PROVIDED RECORDS START

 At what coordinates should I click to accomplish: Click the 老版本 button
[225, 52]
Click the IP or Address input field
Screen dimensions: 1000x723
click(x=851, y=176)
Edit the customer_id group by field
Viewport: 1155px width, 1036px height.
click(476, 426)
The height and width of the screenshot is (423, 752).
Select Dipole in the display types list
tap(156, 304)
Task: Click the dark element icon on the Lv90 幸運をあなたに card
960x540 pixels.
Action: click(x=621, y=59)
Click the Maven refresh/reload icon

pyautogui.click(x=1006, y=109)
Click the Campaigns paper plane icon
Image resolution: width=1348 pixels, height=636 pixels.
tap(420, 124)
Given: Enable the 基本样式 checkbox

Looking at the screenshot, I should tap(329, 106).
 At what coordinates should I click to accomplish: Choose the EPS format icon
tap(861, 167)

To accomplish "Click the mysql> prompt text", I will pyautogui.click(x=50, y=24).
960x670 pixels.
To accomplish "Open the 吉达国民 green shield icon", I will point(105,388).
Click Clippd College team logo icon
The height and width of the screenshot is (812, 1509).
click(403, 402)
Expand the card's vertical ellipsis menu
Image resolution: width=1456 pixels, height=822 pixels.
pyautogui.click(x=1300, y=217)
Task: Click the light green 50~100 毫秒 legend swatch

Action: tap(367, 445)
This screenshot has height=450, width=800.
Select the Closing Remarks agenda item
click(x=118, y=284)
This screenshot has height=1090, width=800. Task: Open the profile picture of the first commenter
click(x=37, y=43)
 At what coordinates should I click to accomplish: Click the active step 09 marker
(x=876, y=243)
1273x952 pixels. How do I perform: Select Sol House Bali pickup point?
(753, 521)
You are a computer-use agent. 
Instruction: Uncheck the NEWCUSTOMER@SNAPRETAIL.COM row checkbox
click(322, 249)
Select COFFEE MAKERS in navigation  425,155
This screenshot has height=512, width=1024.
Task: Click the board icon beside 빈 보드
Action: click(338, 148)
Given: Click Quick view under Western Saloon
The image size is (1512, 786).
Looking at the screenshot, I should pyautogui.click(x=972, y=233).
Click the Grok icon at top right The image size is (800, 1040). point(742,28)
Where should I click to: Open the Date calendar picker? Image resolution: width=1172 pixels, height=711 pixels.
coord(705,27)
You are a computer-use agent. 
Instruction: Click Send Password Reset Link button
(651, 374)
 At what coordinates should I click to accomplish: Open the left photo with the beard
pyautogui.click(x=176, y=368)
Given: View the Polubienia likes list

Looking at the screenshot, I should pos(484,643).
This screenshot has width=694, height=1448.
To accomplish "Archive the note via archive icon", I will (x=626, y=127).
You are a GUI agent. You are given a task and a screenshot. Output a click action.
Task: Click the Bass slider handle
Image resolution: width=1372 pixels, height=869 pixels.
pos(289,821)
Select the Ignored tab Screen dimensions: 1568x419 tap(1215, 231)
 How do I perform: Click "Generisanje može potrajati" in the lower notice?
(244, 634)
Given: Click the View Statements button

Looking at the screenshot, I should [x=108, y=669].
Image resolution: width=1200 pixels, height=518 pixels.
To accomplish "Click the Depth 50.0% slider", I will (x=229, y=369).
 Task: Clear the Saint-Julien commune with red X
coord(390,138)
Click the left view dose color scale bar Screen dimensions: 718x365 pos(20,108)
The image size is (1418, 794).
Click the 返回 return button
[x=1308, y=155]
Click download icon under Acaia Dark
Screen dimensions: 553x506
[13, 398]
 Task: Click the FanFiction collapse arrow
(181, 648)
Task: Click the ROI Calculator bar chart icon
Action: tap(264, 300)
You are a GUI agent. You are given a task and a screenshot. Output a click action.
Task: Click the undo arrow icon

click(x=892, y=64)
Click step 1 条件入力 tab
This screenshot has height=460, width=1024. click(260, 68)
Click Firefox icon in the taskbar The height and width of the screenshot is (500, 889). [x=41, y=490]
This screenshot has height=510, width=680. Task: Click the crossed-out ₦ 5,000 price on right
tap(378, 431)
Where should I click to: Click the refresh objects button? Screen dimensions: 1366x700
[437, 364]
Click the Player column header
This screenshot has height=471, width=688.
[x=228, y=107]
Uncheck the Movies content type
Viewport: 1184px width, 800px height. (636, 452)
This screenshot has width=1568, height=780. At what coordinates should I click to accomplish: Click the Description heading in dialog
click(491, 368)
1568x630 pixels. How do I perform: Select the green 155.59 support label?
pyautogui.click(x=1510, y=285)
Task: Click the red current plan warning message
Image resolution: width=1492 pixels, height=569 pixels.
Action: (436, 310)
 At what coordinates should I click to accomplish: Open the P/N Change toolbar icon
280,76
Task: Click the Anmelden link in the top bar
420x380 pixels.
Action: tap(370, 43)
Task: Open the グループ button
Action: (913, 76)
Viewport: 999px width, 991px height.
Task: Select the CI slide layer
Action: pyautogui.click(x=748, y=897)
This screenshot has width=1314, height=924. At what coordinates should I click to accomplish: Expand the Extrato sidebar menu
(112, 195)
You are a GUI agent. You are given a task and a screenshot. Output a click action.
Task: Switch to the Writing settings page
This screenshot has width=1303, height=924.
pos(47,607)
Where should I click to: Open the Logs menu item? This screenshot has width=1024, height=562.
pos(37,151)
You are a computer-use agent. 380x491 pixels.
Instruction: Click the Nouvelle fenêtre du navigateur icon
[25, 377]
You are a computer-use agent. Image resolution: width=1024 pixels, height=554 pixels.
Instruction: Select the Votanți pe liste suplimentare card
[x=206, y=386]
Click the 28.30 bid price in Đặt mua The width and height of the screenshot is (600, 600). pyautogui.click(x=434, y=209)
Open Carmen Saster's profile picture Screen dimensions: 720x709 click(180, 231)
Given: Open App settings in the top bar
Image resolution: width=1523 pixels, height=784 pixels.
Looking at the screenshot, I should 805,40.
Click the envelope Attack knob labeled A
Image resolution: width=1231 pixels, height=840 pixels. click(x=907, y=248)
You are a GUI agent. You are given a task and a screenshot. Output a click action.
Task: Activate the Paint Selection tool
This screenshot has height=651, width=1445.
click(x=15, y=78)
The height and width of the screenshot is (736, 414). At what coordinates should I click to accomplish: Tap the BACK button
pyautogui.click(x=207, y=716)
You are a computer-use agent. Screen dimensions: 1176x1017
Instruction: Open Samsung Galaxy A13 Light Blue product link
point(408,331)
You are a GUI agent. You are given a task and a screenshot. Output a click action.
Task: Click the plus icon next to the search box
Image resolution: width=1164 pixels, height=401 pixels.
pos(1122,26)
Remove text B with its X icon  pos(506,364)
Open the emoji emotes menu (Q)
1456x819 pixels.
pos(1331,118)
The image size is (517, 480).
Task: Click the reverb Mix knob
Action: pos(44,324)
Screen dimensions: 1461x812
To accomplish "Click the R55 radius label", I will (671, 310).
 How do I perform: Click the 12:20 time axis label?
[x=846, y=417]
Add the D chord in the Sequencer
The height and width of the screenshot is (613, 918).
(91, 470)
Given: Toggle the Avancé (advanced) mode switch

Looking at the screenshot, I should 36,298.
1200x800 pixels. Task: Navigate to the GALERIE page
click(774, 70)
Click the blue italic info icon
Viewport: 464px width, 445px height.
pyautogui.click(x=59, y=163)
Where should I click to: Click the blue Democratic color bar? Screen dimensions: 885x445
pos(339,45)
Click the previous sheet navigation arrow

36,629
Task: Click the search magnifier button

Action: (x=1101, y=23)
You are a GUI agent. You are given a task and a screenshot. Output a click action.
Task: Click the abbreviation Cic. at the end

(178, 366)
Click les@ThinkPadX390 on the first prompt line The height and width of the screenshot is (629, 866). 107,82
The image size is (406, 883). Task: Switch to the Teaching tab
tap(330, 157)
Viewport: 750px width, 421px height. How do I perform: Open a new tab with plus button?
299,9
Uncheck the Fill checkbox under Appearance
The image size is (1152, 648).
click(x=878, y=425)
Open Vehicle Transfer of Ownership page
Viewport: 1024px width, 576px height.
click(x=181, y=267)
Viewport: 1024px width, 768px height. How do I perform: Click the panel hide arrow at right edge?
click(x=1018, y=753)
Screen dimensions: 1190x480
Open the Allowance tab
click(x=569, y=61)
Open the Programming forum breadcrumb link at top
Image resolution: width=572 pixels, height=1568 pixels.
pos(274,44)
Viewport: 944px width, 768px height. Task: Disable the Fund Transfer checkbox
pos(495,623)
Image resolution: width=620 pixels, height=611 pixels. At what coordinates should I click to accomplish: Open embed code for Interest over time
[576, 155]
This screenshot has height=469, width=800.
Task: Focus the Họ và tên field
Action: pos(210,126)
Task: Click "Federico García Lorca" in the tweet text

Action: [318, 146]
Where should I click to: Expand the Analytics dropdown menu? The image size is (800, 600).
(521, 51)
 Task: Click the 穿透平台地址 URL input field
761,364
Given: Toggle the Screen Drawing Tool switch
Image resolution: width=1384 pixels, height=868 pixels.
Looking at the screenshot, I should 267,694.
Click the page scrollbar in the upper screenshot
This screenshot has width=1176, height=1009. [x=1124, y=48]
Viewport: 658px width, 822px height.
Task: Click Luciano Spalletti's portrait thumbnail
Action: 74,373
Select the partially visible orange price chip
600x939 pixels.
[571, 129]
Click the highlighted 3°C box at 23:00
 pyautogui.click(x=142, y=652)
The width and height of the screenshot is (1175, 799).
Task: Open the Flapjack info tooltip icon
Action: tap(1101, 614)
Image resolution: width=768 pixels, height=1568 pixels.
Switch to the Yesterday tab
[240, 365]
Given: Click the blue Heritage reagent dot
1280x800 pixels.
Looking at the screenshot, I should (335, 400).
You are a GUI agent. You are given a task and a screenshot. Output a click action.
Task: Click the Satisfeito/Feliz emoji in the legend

PROVIDED RECORDS END

• _WHAT IS REQUIRED_
Copy out each line of the data that includes the string "slider".

• _COMPLETED EXERCISE_
Task: Click the Bass slider handle
To accomplish "Click the Depth 50.0% slider", I will (x=229, y=369).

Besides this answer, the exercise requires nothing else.